2023 roundup: my year in work
Admin: In Spring 2023, I finished my year of serving as interim director of first-year composition. I also served on the committee that hired the permanent director, as well as an additional full-time composition instructor. I concluded my time as curriculum committee chair for the Graduate Center English Department, and served — as did everyone else in the department — on admissions. From Fall 2022 – Spring 2023, with Lauren Mancia, I co-organized Brooklyn College’s LAMEM (Late Antique Early Modern) working group, which held talks every month. After years of trying, interrupted by the pandemic, I was able to sponsor a Fulbright scholar in posthumanism to visit NYC from Croatia.
Teaching: Owing to release time accrued from my administrative work, I had to teach only one course, a doctoral seminar in the Spring, the second iteration of “Problems in Posthumanism.” Here is the syllabus and a 39-page document that lists books and concepts we mentioned during our discussions. I was also a reader and advisor for an MA Thesis (on women and hyperfiction! so much fun) and for 7 (!) dissertations, two of whose committees I chaired.
Service to the Field: I wrote reports on one tenure file, 3 articles, and 2 book manuscripts, as well as a book proposal.
Talks: I gave 2 conference papers, one at the Medieval Congress in Kalamazoo, on Middle English hunting manuals, and another at the American Comparative Literature Association, in Chicago, on medieval eschatology, for a seminar on the end of the world. Invited talks, as always, were a delight: on Boethius and reason at Tulane (thanks Johnny Morton!), in Nantes, for a conference on animal emotions, where I spoke about anger, and in Amiens, for their ecocriticism series, where I polished up some old ideas from my second book. I also gave an online talk on posthumanism for my colleague Chia-Ju Chang’s series on eco-pedagogy to what is probably the most international audience I’ll ever have.
Publications: Just one book review this year, in French Studies, on Liam Lewis’s Animal Soundscapes in Anglo-Norman Texts. My Langland article came out very late last year, so it technically doesn’t count: but it exists, in part, because when I told a friend that I’d published almost exclusively by invitation, he urged me to submit anything to a journal, just to experience peer review again from the other side. I’m glad I did. The Chaucer Encyclopedia finally came out — massive, can’t imagine editing that! — and with it my short piece on “posthumanism.” I also had a chapter on animals and reason in the Routledge Companion to Medieval English Literature (ed. Sif Ríkharðsdóttir and Raluca Radulescu).

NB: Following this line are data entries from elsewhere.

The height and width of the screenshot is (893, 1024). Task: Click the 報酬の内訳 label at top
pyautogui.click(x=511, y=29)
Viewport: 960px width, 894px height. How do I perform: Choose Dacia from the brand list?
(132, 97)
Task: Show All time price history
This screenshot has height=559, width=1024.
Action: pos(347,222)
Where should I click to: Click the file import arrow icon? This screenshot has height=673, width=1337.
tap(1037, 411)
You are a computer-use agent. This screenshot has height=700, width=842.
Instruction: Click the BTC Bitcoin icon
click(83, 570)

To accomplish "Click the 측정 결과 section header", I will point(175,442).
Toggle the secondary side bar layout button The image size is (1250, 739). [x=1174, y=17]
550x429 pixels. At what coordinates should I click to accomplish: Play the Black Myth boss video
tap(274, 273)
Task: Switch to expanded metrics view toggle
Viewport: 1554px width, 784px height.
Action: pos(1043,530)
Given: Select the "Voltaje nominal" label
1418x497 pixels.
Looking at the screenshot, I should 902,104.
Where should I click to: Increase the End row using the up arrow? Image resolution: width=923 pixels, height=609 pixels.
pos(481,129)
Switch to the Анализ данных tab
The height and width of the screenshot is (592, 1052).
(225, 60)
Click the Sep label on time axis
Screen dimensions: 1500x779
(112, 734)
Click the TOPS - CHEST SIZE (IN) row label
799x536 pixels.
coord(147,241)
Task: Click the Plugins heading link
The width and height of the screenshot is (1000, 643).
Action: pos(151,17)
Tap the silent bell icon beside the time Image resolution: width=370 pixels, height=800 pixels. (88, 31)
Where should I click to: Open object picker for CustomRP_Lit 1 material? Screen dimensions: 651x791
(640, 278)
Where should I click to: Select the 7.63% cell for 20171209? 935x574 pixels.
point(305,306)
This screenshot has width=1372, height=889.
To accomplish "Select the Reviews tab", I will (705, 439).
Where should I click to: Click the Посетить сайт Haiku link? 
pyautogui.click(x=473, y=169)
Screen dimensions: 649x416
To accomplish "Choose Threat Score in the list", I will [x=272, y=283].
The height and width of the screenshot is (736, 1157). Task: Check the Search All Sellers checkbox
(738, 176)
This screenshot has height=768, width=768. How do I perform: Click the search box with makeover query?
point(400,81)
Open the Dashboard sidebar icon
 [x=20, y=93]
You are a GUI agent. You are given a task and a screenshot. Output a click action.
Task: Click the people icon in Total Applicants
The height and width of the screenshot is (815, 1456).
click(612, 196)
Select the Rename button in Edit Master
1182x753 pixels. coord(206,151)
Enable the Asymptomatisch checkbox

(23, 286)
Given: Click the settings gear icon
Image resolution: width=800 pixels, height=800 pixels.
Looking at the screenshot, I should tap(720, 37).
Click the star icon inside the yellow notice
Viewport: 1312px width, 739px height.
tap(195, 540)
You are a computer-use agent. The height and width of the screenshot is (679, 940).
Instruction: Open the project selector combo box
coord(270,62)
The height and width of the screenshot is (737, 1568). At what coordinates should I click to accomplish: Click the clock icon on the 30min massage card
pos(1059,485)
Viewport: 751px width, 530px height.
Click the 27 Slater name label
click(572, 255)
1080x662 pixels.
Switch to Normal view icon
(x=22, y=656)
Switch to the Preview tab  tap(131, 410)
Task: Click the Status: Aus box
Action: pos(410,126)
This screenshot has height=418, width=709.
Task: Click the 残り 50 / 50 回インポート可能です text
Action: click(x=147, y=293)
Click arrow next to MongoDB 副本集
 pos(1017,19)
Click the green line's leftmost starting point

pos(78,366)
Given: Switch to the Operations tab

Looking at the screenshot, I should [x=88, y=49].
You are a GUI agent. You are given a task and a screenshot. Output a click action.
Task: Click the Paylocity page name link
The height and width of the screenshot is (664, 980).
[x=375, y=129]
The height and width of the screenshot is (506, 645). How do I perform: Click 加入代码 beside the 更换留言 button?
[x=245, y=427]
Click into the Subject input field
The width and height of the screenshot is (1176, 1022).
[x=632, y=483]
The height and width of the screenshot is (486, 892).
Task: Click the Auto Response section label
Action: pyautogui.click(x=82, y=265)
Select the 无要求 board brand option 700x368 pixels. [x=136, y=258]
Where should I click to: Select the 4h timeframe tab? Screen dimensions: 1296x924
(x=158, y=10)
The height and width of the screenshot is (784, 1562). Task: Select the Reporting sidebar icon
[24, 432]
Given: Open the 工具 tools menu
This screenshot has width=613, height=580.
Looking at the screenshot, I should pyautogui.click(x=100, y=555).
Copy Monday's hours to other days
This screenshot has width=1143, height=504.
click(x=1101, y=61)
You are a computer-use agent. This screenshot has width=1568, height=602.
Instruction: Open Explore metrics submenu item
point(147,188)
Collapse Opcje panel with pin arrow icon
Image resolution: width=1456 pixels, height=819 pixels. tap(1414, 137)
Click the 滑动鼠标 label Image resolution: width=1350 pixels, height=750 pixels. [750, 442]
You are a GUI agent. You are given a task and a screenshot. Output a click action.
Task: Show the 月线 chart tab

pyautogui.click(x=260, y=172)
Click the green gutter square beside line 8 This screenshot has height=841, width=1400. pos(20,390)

I researched, wrote, submitted, and revised a chapter on Middle English manuals of fishing, hawking, and hunting for the Oxford Handbook of Middle English Prose (ed. Sebastian Sobecki and Emily Steiner). I also wrote, with Danielle Alor, a chapter on trees (“treesearch!” is what we called it) in myth, religious, and popular belief for the Cultural History of Nature in the Middle Ages (ed. Anke Bernau and Kellie Robertson). In the meantime, I’ve been researching and writing bits for my third book, The Irrational Animal, including, for example, that material on anger that I gave in Nantes, Boethius in New Orleans, and the chapter for the Routledge Companion above.
That’s it! Next year I want to finish a draft of the book. It’s good to be on sabbatical.